* **DATA UNDER STUDY**:

•••••

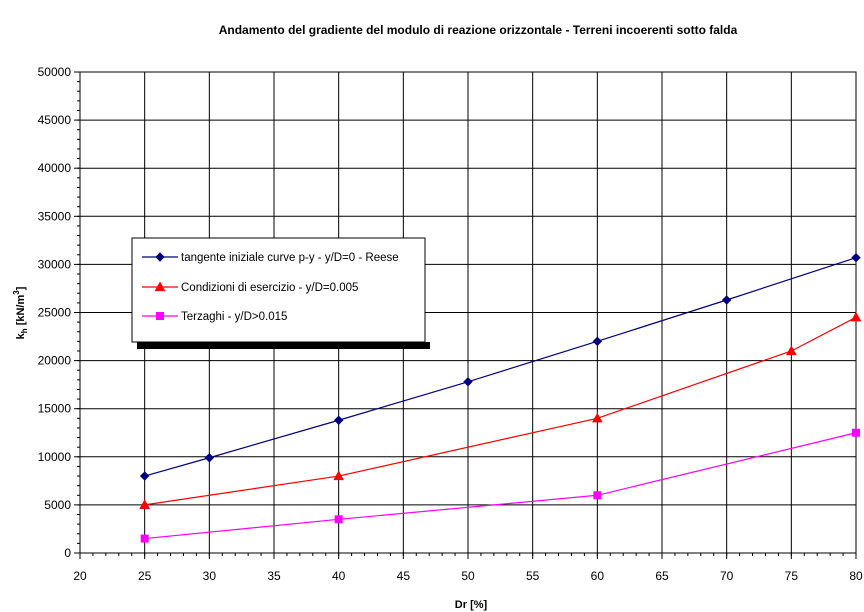 The image size is (864, 612). What do you see at coordinates (55, 361) in the screenshot?
I see `y-tick-label: 20000` at bounding box center [55, 361].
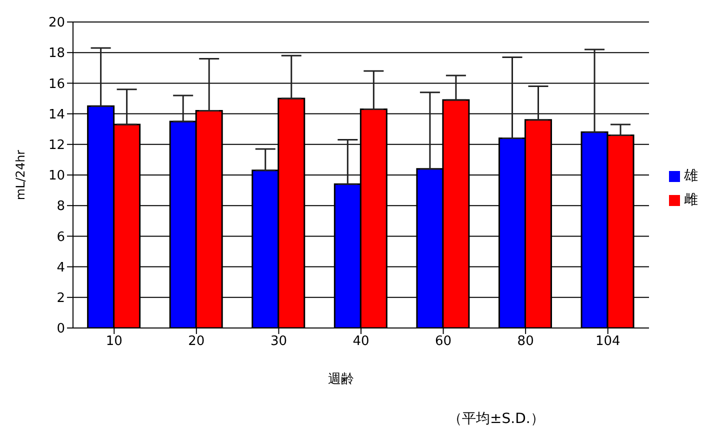 The height and width of the screenshot is (431, 718). Describe the element at coordinates (56, 54) in the screenshot. I see `y-tick-label: 18` at that location.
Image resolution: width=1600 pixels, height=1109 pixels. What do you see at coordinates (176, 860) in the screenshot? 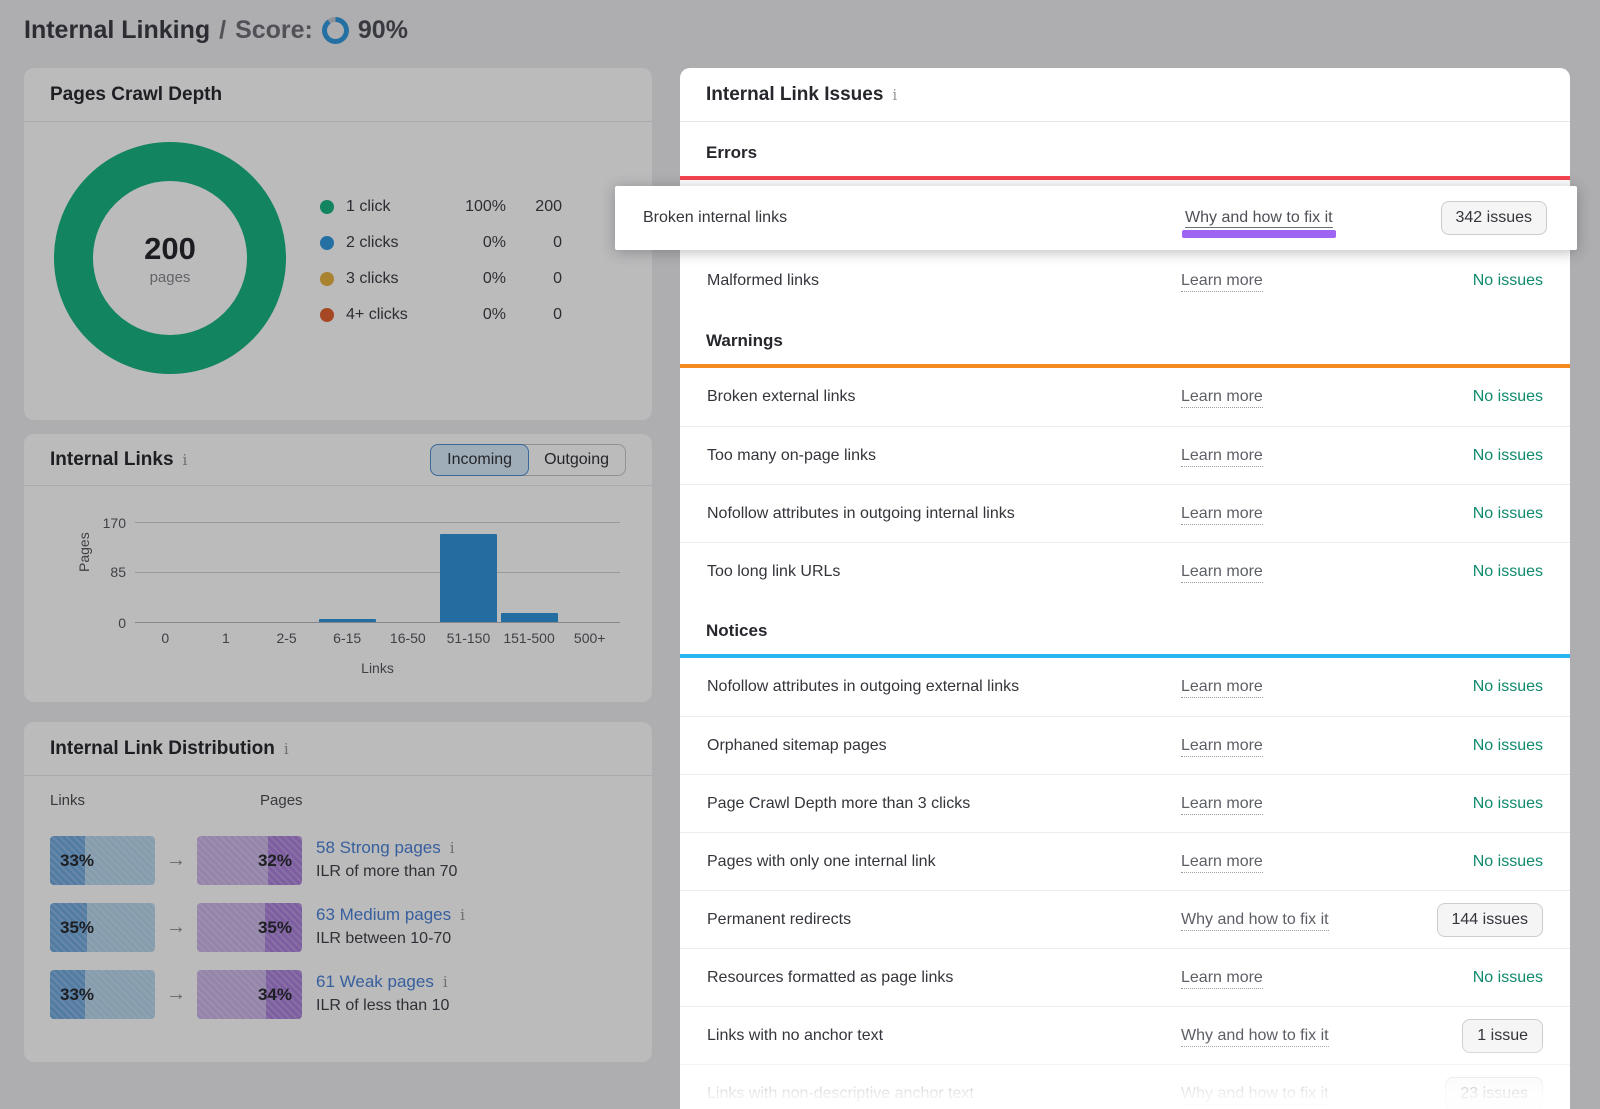
I see `arrow-icon: →` at bounding box center [176, 860].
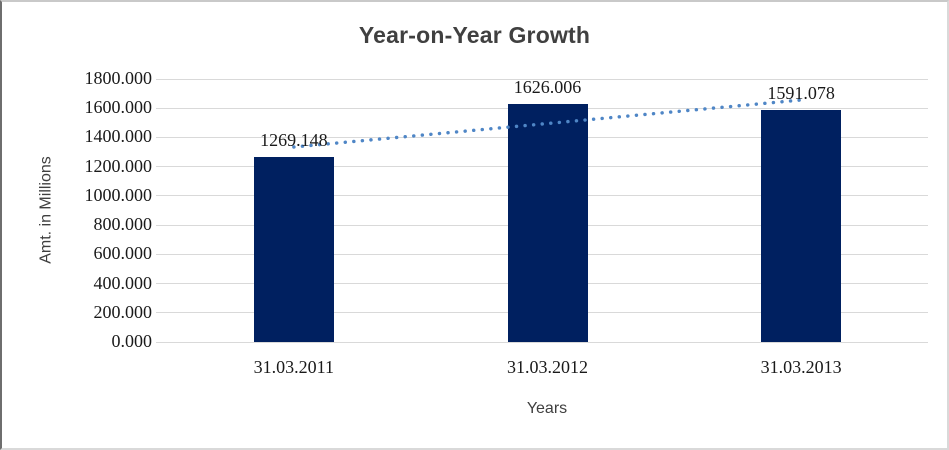 Image resolution: width=949 pixels, height=450 pixels. I want to click on x-tick-label: 31.03.2012, so click(548, 367).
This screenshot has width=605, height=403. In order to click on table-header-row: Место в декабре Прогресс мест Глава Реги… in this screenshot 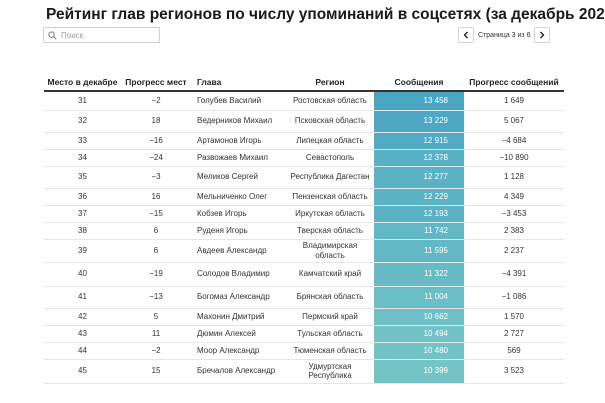, I will do `click(304, 73)`.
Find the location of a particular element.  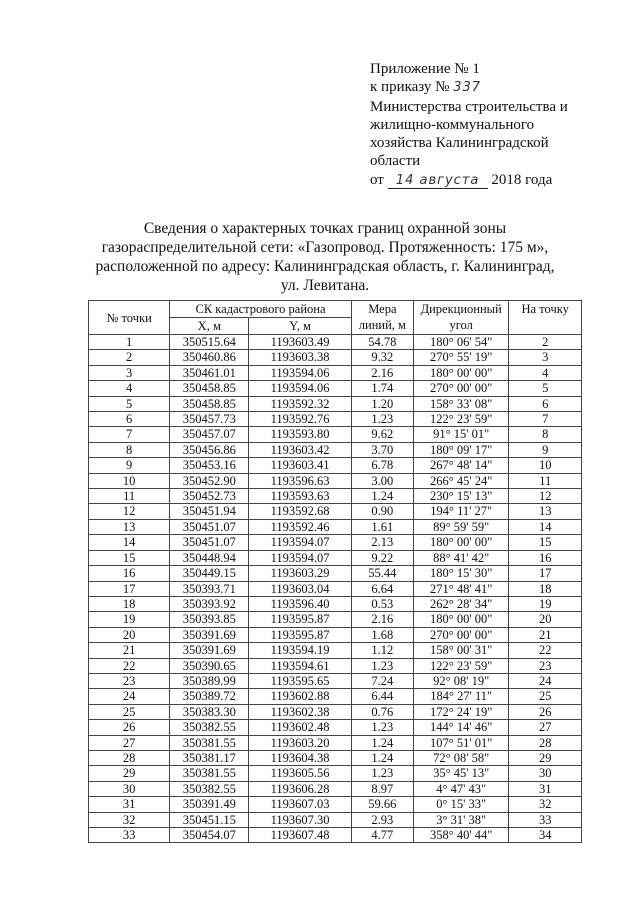

x-coord: 350515.64 is located at coordinates (210, 342).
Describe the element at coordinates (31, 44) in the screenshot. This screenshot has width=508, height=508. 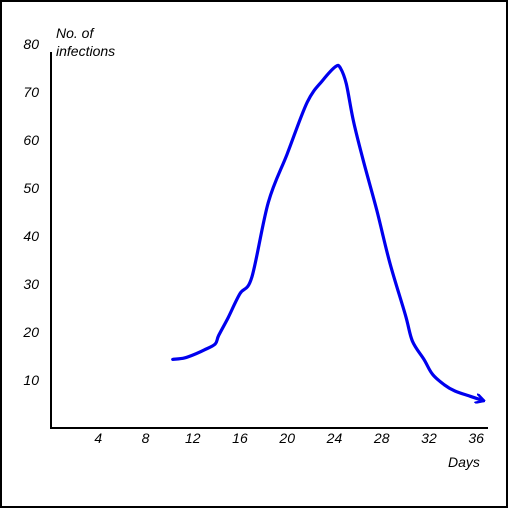
I see `y-tick-label: 80` at that location.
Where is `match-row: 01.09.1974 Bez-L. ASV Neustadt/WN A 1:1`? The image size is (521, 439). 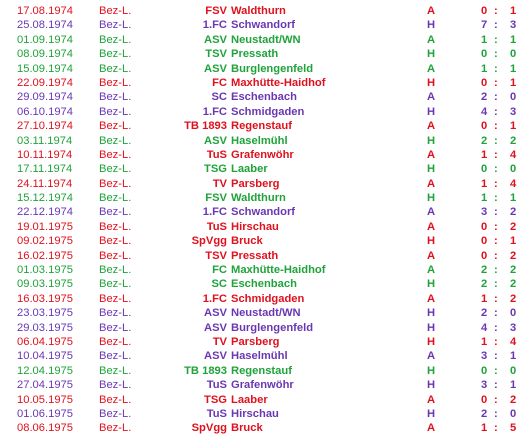
match-row: 01.09.1974 Bez-L. ASV Neustadt/WN A 1:1 is located at coordinates (260, 40).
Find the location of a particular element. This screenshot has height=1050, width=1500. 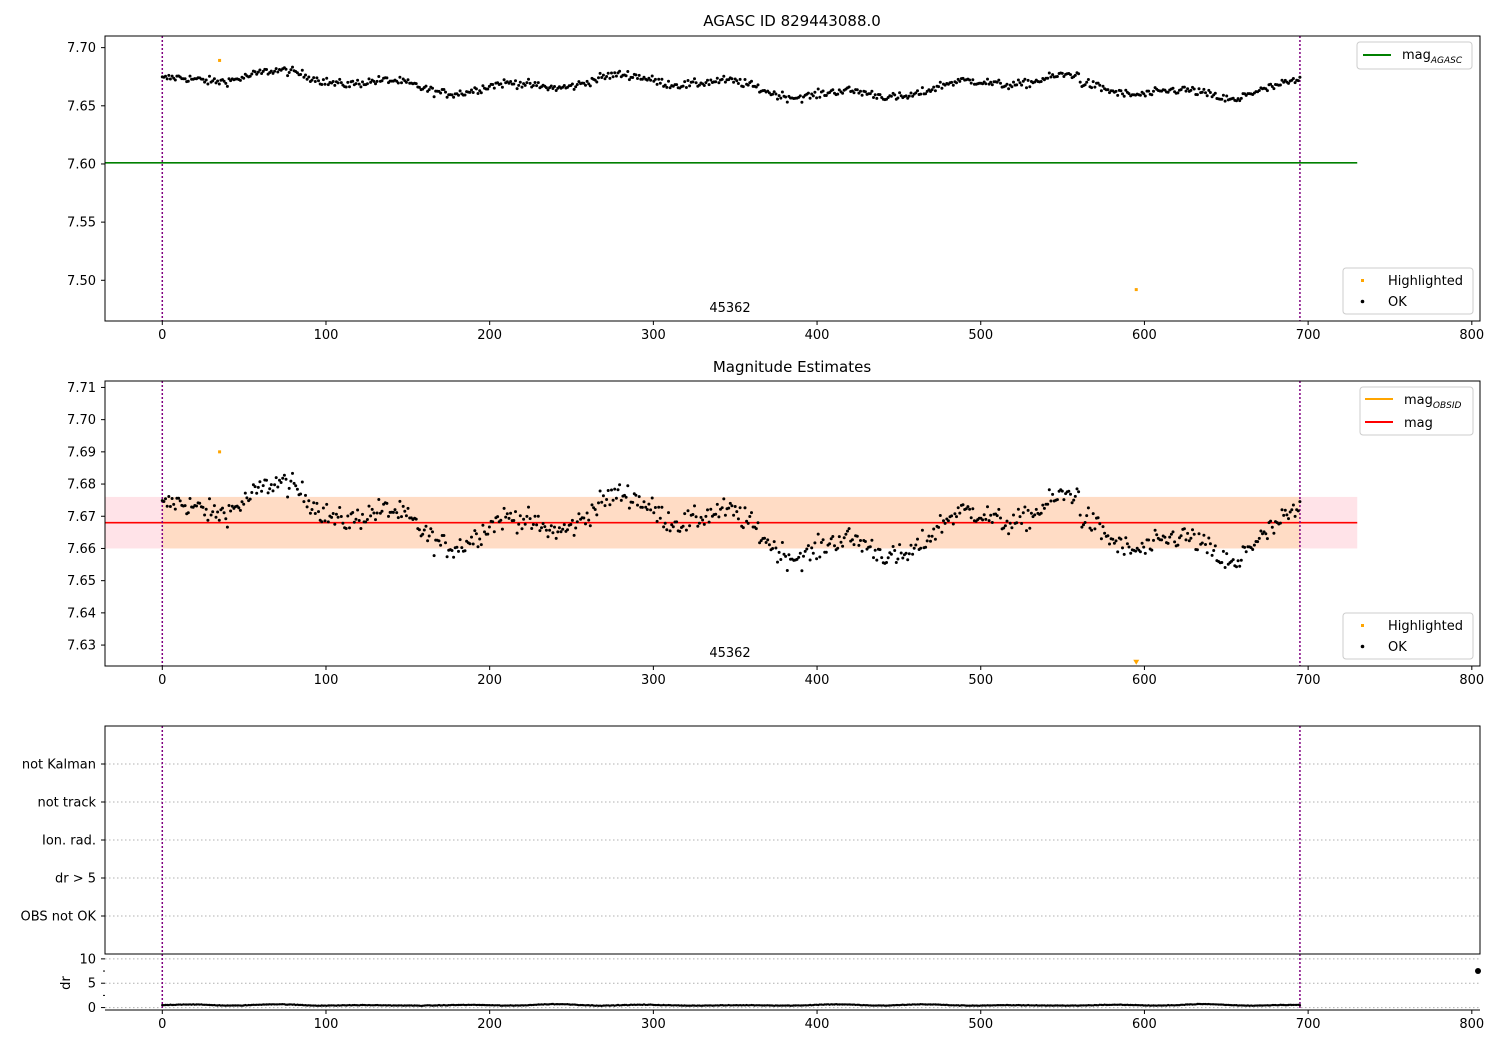

dr-x-tick-label: 0 is located at coordinates (162, 1024).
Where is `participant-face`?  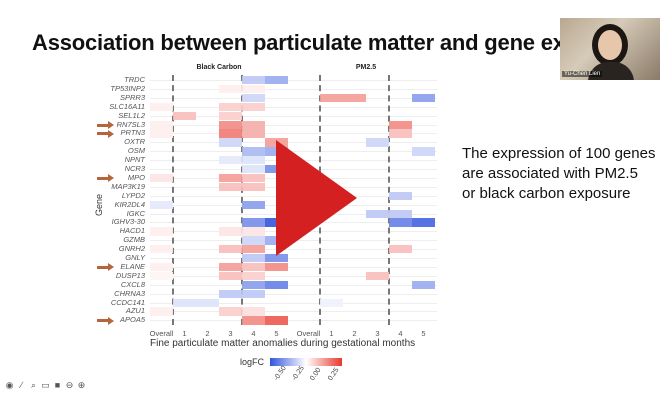 participant-face is located at coordinates (610, 45).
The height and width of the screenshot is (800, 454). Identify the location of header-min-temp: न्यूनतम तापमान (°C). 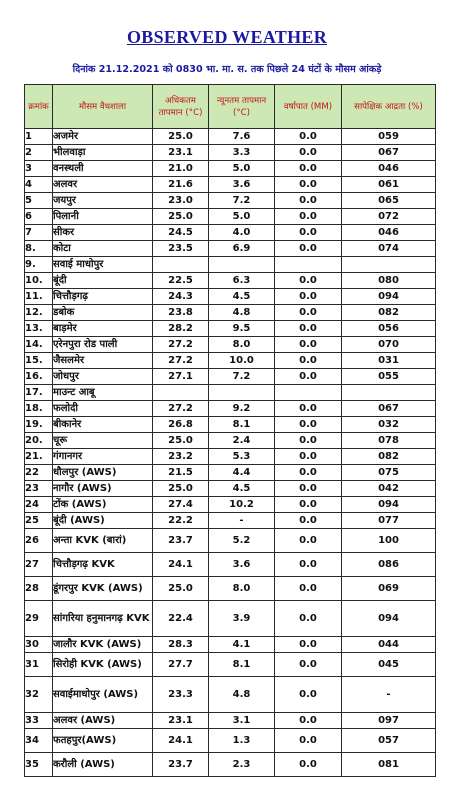
(242, 106).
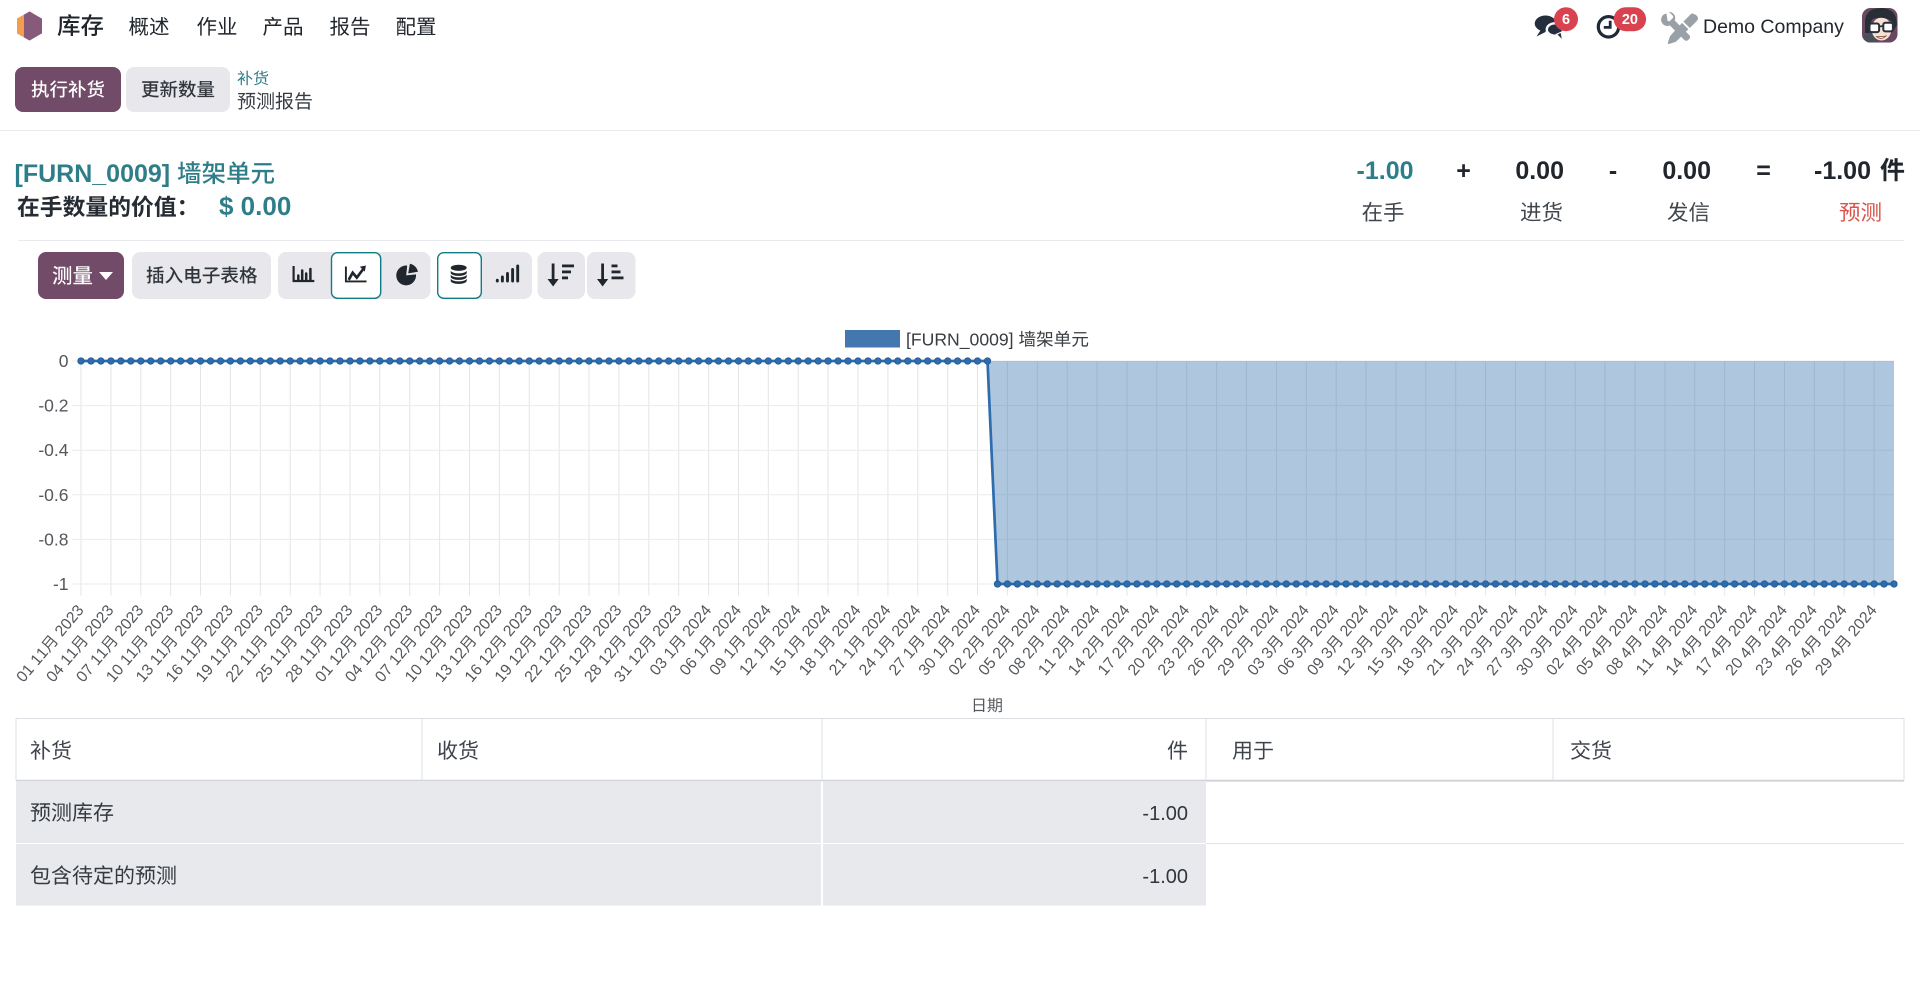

•••••

* **WORK REQUEST**:
Return, verbatim, the lines of the data beginning with the line that contains "Describe the element at coordinates (31, 44)" and continuing through the line that contains "match-row: 01.09.1974 Bez-L. ASV Neustadt/WN A 1:1 is", with both of those lines included. Omit the pictures from your reply.

* **RESULT FOR THIS EXERCISE**:
Describe the element at coordinates (31, 44) in the screenshot. This screenshot has width=508, height=508. 
I see `y-tick-label: 80` at that location.
Where is `match-row: 01.09.1974 Bez-L. ASV Neustadt/WN A 1:1`? The image size is (521, 439). 
match-row: 01.09.1974 Bez-L. ASV Neustadt/WN A 1:1 is located at coordinates (260, 40).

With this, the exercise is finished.